■ Given task
Replace "Select" with "Highlight" in the records, from the line with "1512x788 pixels. At" through the end of the records, and give those lines again with nothing else changed. Leave the pictures out of your answer.

Word and element location data:
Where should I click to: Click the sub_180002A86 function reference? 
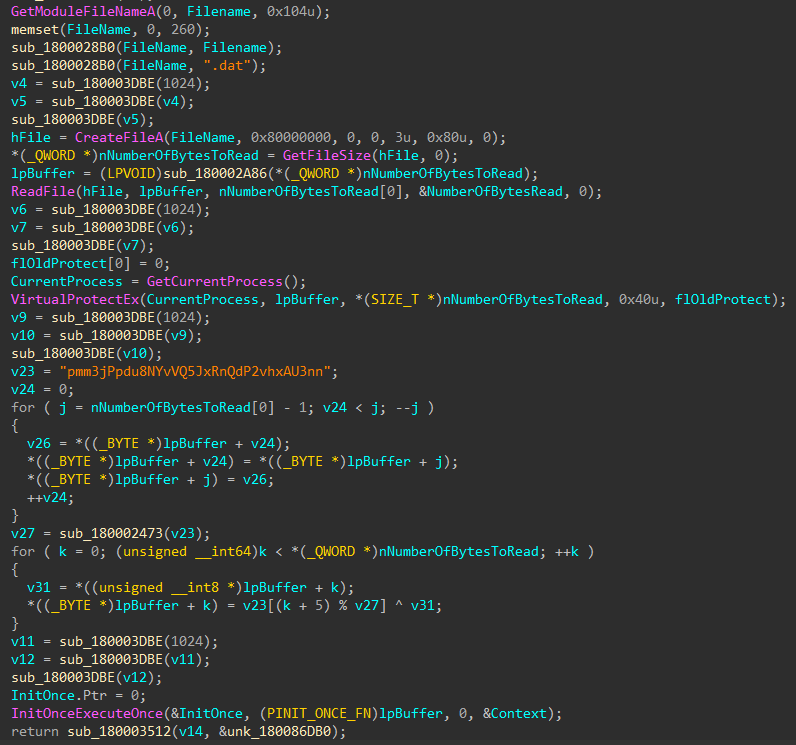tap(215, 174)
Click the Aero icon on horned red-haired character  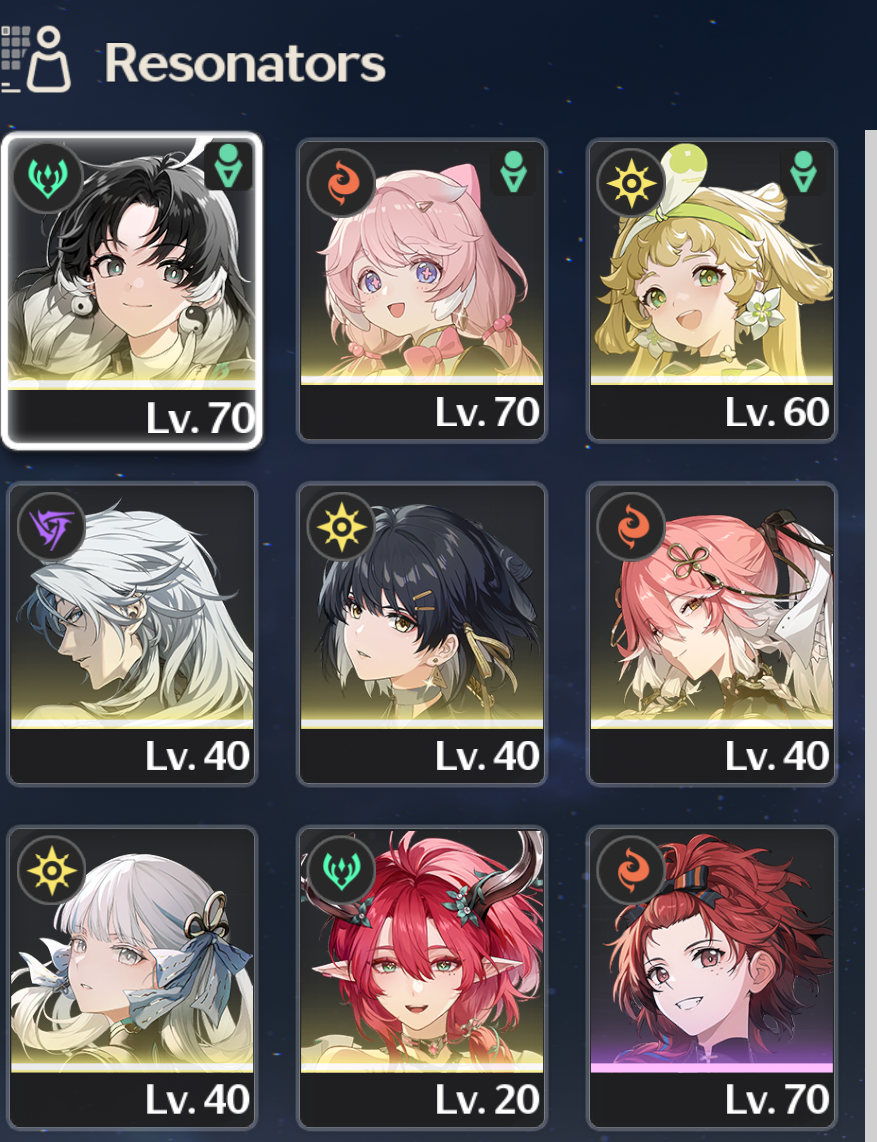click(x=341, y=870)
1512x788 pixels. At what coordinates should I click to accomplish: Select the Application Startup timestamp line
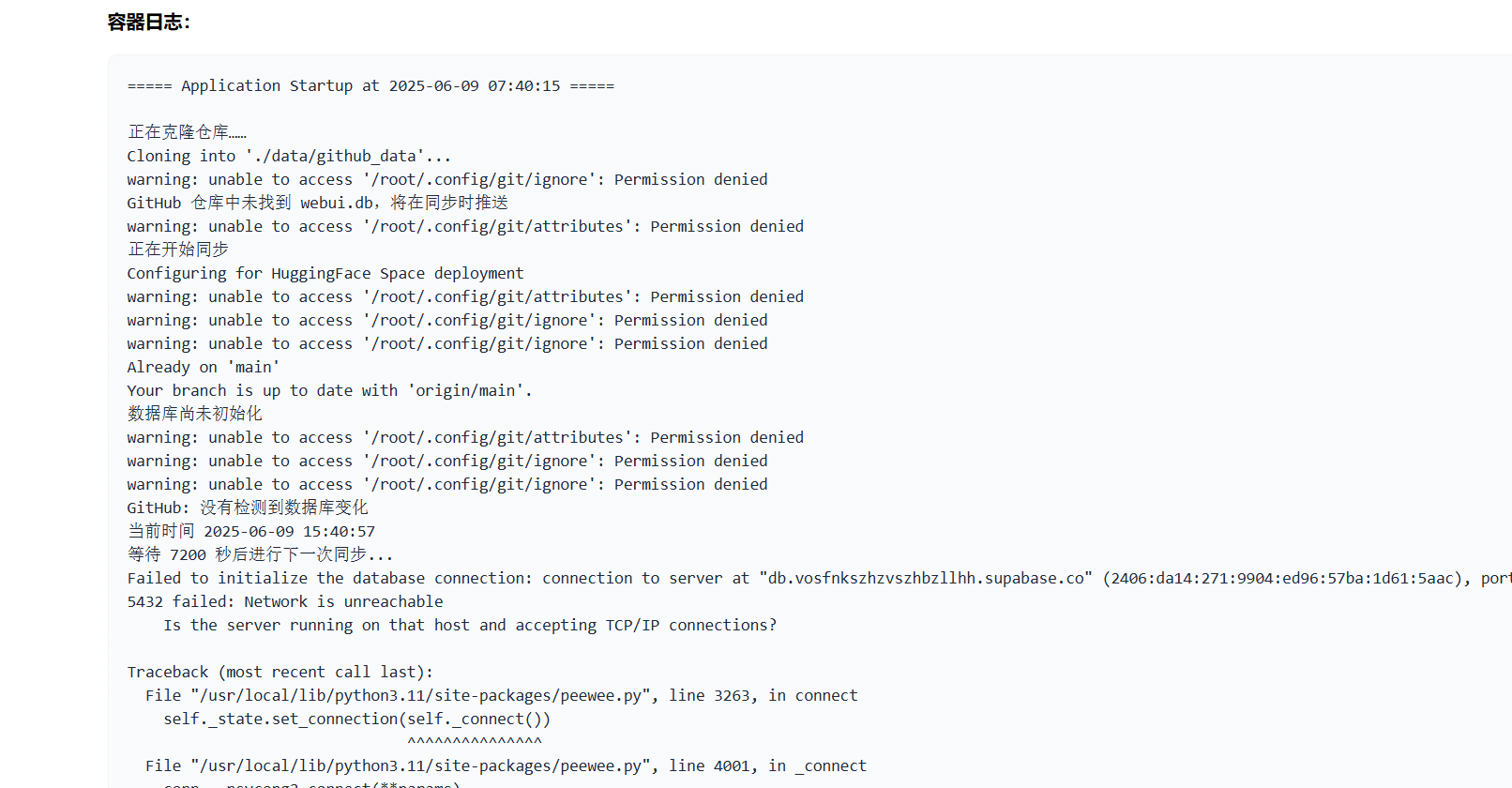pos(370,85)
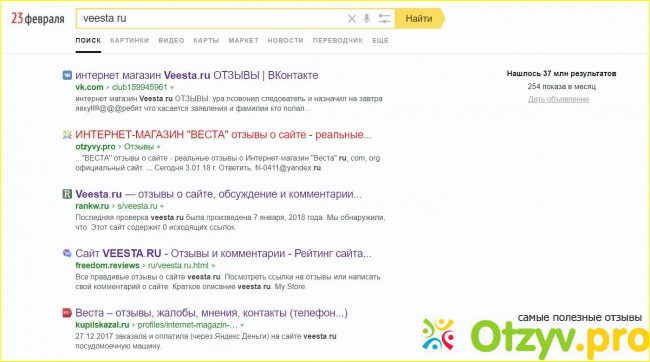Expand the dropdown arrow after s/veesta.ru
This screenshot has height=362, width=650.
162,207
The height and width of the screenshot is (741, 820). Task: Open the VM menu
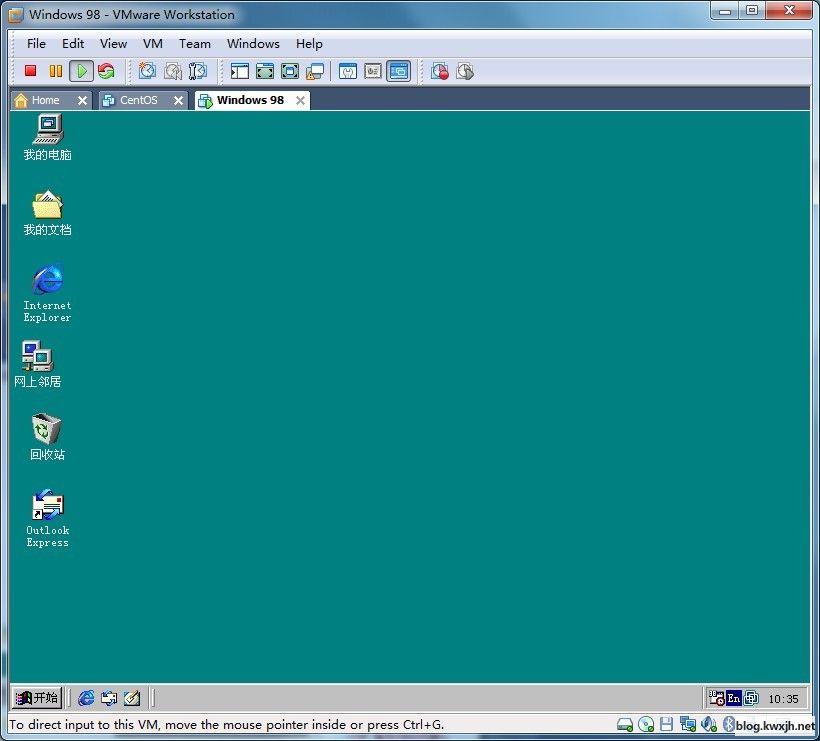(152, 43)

■ Right answer
1512x788 pixels. At what coordinates should I click to accomplish: Highlight the Application Startup timestamp line
pos(370,85)
Expand the dropdown arrow after s/veesta.ru
This screenshot has height=362, width=650.
162,207
The height and width of the screenshot is (741, 820). Task: Open the VM menu
(152, 43)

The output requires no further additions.